Why I Stopped Eating Sugar for a Week and What Happened Next
Last Wednesday I saw an interview with Chris Kresser promoting his new book Unconventional Medicine (2017). During the interview I learned some shocking facts about the state of our nation’s public. For example, almost 100 million Americans are diabetic or pre-diabetic. Not only that, but 40% of Americans are now obese. These factors, combined with others, mean that if our healthcare costs keep increasing at today’s pace, by 2040 it will take up 100% of the Federal government’s budget.
There are many financial problems with our healthcare system – not even considering the dysfunctional health insurance system that’s been foisted on us. I won’t even begin to explain how health insurance companies and government subsidies have incentivized excessive testing, useless procedures and over-prescribed medicines. I would love both our healthcare and health insurance systems fixed and set on a sustainable and cost-effective basis for decades to come but I won’t hold my breath; however, I can hold the sugar.
Health, I believe, is fundamentally an individual responsibility. After all, if you are terribly ill your doctor and insurance company only feel sympathy, not symptoms. Shocked as I was, I realized I couldn’t fix the health system but I could do something to improve my own health and hopefully keep my body in better shape for years to come. I decided to challenge myself to not eat any “junk food” for a week, so no deep-fried food, no fast food, and no processed sugar. I made this decision Wednesday afternoon, so I dedicated myself to no junk until next Wednesday evening.
Thursday things were a little difficult. I was used to eating all kinds of sugary treats at work, punctuated by a few sodas throughout the day. By the time I went home in the afternoon, I was definitely craving sugar. Luckily, once I was home I could access some healthier sugars, so I had an apple and threw some craisins into a salad and that cut the craving. I decided that my next day at work I would be prepared.
Friday I was ready. I brought organic brown sugar and apple oatmeal for a morning snack. I also had an apple I had intended to save for the afternoon but I was so desperate for something sweet I ate it before lunch. Before I came back to work, I mixed some non-fat Greek yogurt with sliced bananas and cinnamon for the afternoon. I finished it within an hour of getting back and for the rest of the afternoon I could only walk by the office kitchen a few times an hour to glare angrily at the coffee bundt cake someone had brought for our office.
Once I was home for the weekend, things went a little more smoothly. I had a few peanut butter and banana sandwiches for snacks on Saturday and finished off the yogurt. Sunday wasn’t quite so easy though. Last Sunday was a fast day at my church; it wasn’t the fast itself that was tough, it was the break the fast meal held in the afternoon. I ate as much of the main dishes as I could but they ran out before long. I went back for thirds and there was only one thing left. Rather, one course – dessert. Someone was kind enough to bake homemade brownies, someone else brought cupcakes and a resplendent Mississippi mudcake was present too. I filled my cup with water and sat back down. With my stomach grumbling, I helped clean up then excused myself a little early to go home to have a salad.

Questions:
a) In the post about giving up sugar, list the desserts served at the church break-the-fast meal.
b) Turn the paragraph of the post about giving up sugar that begins "Friday I was ready" into a short bulleted list that keeps its main facts.

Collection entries

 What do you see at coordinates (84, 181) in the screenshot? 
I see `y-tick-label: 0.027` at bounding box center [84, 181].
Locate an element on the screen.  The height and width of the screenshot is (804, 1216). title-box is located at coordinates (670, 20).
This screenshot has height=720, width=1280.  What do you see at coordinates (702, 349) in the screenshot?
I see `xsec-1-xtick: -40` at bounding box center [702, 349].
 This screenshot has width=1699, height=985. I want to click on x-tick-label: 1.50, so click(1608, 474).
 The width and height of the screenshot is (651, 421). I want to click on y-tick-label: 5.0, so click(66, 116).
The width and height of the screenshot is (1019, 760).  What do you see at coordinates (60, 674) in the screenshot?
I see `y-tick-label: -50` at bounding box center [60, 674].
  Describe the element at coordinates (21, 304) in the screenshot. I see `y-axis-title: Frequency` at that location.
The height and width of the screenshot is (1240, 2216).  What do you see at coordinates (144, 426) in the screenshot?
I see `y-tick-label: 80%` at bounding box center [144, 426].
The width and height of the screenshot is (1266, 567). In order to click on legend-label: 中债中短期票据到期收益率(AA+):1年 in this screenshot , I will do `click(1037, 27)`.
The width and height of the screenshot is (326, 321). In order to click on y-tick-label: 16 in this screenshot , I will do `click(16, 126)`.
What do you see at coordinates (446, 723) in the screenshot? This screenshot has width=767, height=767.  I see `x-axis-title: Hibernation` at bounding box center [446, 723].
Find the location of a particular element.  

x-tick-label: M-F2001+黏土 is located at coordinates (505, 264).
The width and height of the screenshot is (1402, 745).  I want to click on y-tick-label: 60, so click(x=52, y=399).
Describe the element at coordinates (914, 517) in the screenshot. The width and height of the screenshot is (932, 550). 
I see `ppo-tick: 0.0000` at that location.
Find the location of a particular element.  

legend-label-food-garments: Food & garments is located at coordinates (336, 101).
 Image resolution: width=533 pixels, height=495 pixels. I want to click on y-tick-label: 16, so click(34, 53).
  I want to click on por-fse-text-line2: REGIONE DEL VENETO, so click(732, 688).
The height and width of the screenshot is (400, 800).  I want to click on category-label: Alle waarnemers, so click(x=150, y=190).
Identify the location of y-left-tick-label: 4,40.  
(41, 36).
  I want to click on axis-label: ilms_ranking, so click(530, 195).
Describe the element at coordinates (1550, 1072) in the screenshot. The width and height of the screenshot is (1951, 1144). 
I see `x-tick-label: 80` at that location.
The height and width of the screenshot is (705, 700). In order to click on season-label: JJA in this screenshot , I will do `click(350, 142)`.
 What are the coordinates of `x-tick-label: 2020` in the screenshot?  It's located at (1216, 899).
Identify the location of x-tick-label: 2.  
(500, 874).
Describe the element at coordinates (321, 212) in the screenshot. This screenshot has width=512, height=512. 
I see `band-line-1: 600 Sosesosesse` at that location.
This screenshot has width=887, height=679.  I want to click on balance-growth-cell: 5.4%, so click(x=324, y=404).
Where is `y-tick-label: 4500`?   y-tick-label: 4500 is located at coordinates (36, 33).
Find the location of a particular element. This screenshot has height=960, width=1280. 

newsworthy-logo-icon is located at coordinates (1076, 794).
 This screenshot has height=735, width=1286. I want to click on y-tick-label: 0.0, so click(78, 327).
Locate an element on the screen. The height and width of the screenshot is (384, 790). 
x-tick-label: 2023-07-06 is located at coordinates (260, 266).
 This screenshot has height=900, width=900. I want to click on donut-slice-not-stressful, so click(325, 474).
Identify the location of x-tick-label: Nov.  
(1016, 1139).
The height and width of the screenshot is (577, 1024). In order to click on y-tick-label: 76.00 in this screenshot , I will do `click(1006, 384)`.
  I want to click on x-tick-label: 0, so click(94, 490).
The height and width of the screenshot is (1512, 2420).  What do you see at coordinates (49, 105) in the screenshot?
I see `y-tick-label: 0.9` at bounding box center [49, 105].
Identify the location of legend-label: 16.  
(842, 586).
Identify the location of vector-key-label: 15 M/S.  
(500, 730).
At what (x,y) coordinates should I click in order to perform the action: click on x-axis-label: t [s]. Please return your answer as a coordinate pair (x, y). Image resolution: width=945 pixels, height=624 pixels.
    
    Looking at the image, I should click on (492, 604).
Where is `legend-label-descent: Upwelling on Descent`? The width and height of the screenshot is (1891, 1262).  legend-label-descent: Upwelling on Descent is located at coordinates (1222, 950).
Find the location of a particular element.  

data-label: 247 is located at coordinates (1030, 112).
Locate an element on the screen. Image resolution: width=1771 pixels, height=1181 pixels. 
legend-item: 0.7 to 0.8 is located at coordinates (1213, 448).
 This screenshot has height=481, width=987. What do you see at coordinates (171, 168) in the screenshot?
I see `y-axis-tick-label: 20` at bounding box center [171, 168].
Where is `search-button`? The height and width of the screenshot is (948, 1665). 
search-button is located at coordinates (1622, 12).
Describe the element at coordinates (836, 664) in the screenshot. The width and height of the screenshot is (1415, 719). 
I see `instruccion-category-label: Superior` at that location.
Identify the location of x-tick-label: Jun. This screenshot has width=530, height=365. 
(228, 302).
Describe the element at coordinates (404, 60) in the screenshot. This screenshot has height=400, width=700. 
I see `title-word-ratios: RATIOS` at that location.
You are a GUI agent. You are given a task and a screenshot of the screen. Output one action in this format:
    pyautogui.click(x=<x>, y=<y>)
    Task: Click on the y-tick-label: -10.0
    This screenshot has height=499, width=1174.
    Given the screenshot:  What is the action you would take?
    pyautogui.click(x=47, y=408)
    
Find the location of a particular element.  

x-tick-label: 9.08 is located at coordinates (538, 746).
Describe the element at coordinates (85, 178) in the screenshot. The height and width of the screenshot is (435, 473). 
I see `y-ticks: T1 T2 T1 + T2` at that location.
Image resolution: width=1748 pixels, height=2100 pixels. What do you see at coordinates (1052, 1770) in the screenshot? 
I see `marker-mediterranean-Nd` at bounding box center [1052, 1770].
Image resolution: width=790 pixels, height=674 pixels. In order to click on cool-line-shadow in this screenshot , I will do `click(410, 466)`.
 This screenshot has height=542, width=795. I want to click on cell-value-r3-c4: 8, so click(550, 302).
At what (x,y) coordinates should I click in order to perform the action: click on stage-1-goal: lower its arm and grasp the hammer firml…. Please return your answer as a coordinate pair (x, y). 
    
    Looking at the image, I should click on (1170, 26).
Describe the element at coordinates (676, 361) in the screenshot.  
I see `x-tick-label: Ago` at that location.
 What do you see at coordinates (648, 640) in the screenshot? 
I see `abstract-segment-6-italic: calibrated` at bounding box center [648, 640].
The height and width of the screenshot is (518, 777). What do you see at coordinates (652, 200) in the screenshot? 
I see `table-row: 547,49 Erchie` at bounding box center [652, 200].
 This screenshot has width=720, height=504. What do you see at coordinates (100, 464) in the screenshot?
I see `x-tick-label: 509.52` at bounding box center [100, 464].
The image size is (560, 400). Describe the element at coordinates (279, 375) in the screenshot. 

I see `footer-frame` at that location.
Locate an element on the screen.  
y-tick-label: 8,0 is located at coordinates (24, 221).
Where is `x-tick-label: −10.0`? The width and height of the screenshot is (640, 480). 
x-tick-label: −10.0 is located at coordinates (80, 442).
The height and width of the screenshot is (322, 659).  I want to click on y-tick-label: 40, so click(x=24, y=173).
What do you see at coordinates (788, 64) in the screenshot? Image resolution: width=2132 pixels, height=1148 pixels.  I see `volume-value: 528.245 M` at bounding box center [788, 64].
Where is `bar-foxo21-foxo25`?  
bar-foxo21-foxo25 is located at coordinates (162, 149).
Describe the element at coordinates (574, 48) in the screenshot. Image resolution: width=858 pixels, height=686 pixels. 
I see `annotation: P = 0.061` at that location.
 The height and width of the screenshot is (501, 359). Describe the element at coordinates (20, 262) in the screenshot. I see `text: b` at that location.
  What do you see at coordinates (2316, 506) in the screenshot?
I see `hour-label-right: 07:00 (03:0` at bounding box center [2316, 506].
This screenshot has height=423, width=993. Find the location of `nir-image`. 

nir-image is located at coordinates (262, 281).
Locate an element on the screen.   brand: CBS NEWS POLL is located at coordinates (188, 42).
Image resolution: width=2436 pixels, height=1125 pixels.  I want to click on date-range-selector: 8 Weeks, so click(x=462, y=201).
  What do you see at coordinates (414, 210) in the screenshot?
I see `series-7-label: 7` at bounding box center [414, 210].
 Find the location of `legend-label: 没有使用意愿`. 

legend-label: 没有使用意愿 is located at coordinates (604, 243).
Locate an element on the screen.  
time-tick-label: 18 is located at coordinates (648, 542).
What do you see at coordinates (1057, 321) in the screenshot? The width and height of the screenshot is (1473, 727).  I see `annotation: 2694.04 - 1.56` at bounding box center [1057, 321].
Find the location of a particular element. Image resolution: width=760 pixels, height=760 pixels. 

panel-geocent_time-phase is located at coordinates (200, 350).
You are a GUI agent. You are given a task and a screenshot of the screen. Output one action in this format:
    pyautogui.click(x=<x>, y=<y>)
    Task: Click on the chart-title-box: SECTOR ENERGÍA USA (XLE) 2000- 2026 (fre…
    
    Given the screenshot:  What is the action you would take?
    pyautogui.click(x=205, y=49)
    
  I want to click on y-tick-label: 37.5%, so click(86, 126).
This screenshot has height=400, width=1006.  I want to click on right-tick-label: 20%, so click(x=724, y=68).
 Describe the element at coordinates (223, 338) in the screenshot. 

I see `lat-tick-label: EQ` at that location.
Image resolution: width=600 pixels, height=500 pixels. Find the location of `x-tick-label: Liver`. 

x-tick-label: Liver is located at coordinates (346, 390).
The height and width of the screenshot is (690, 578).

Answer section:
a)
- Homemade brownies
- Cupcakes
- A Mississippi mudcake

b)
- Brought organic brown sugar and apple oatmeal for a morning snack.
- Ate the apple meant for the afternoon before lunch, out of a strong craving for something sweet.
- Before going back to work, mixed non-fat Greek yogurt with sliced bananas and cinnamon for the afternoon.
- Finished it within an hour of getting back.
- Spent the rest of the afternoon walking by the office kitchen a few times an hour to glare at a coffee bundt cake someone had brought in.